» **EXERCISE GOAL**
Copy out the records below word for word, starting at the line containing "1292x798 pixels." and ending at the line containing "coord(1426,32)", with both of those lines included.
SUPPLIED RECORDS start
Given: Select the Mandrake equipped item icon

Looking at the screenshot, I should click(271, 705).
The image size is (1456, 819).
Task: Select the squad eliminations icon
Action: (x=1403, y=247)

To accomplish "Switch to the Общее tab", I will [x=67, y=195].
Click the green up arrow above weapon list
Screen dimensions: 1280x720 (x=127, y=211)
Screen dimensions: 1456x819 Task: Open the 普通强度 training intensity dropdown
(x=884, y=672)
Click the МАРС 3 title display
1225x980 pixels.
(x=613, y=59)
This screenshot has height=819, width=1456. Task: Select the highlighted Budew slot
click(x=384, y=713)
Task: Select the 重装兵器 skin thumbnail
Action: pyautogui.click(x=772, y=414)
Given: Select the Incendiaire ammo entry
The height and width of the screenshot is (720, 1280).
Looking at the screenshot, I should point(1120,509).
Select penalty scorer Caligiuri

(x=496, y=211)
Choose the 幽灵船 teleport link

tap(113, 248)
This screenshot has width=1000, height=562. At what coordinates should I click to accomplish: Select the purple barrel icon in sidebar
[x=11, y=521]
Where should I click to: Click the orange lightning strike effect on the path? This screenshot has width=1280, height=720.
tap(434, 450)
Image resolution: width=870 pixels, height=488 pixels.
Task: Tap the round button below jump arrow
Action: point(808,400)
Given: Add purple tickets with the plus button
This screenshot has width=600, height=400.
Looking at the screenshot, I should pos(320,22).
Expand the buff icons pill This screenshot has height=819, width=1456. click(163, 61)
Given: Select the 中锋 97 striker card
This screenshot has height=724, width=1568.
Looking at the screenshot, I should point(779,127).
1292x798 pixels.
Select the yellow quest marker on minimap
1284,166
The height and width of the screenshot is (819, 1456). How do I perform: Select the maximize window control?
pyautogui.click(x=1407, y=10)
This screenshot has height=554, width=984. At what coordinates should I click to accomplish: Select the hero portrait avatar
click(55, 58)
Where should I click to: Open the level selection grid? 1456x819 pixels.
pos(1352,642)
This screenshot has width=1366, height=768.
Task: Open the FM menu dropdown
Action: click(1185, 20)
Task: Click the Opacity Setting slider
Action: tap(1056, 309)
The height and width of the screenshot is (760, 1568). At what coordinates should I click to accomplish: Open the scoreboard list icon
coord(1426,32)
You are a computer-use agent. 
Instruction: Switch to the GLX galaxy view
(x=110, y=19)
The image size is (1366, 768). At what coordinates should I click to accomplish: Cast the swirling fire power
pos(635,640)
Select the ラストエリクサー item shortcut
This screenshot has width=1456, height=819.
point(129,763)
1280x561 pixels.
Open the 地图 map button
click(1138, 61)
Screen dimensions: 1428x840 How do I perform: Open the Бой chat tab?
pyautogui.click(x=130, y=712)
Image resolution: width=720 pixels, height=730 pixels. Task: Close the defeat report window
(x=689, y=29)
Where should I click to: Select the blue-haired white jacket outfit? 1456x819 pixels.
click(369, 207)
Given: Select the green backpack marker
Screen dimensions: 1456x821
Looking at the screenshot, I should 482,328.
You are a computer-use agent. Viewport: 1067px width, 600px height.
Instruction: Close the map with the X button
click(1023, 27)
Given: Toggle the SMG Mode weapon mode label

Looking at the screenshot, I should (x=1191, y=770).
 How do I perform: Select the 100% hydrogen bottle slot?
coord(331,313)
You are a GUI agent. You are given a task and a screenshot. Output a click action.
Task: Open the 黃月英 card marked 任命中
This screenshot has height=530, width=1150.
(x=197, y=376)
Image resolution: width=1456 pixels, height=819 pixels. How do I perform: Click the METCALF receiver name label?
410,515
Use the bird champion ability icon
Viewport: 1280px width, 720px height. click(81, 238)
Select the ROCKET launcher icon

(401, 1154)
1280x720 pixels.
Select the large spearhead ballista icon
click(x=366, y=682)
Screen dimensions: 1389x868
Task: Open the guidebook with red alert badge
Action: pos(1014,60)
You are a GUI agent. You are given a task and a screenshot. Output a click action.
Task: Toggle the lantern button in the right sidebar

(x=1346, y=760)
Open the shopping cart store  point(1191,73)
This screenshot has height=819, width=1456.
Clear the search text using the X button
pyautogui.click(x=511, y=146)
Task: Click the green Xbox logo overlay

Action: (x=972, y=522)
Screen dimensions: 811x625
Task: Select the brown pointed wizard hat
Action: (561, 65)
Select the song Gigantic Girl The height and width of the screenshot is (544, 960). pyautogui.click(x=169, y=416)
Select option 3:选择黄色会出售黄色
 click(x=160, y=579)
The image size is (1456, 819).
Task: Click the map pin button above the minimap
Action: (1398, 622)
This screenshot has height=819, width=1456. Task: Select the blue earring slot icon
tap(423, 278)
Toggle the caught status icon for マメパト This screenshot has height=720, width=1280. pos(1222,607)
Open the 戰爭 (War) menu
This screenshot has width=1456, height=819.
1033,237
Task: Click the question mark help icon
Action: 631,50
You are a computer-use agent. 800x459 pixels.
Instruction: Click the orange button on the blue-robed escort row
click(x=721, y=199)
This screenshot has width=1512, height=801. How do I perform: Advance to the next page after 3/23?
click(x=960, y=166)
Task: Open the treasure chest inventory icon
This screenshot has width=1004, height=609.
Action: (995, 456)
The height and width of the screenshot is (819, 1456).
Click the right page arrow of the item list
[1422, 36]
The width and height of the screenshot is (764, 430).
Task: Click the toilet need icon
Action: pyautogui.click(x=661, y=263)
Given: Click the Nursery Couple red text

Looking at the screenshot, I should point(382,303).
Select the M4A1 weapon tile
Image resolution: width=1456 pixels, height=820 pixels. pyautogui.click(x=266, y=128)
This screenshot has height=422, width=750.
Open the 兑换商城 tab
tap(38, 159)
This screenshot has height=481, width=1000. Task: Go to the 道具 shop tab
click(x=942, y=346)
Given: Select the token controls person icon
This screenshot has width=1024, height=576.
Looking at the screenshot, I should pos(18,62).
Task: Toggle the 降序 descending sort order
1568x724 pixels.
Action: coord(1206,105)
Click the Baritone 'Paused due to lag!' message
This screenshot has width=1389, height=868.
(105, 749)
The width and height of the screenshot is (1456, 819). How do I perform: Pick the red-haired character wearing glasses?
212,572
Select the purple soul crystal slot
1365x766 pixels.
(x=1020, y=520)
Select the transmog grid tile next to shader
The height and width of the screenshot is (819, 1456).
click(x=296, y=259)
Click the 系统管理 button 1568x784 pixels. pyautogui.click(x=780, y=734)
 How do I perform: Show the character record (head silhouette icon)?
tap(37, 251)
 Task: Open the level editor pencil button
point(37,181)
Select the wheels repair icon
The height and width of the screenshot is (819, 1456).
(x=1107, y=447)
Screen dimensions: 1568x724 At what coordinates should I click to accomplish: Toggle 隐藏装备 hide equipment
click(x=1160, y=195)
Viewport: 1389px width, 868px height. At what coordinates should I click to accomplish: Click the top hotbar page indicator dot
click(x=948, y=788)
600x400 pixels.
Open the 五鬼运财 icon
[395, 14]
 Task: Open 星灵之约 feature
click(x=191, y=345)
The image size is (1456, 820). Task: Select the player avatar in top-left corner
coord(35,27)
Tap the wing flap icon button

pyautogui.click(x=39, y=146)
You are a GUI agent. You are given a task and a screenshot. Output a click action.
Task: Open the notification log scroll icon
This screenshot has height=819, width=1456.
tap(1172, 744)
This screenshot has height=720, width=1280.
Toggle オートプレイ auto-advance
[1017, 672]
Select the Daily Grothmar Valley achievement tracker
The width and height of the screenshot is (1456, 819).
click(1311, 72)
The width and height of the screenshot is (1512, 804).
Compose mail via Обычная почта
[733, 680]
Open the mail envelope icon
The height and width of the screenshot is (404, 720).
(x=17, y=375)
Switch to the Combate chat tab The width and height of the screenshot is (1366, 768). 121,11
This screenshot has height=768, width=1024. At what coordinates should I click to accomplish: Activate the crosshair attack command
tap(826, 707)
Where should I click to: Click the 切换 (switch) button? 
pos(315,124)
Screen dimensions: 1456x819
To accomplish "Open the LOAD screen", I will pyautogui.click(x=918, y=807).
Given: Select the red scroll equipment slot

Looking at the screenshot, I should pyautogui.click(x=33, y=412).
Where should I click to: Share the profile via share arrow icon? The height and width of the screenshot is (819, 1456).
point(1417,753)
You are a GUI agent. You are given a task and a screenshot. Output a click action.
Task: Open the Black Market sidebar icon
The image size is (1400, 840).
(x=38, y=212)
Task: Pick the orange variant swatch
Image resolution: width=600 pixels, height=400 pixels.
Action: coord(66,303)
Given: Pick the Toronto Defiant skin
SUPPLIED RECORDS end
» **COMPLETED TASK**
1292x798 pixels.
Select the yellow quest marker on minimap
1284,166
The height and width of the screenshot is (819, 1456). How do I perform: Select the maximize window control?
pyautogui.click(x=1407, y=10)
This screenshot has height=554, width=984. At what coordinates should I click to accomplish: Select the hero portrait avatar
click(55, 58)
Where should I click to: Open the level selection grid? 1456x819 pixels.
pos(1352,642)
This screenshot has width=1366, height=768.
Task: Open the FM menu dropdown
Action: click(1185, 20)
Task: Click the Opacity Setting slider
Action: tap(1056, 309)
The height and width of the screenshot is (760, 1568). At what coordinates should I click to accomplish: Open the scoreboard list icon
coord(1426,32)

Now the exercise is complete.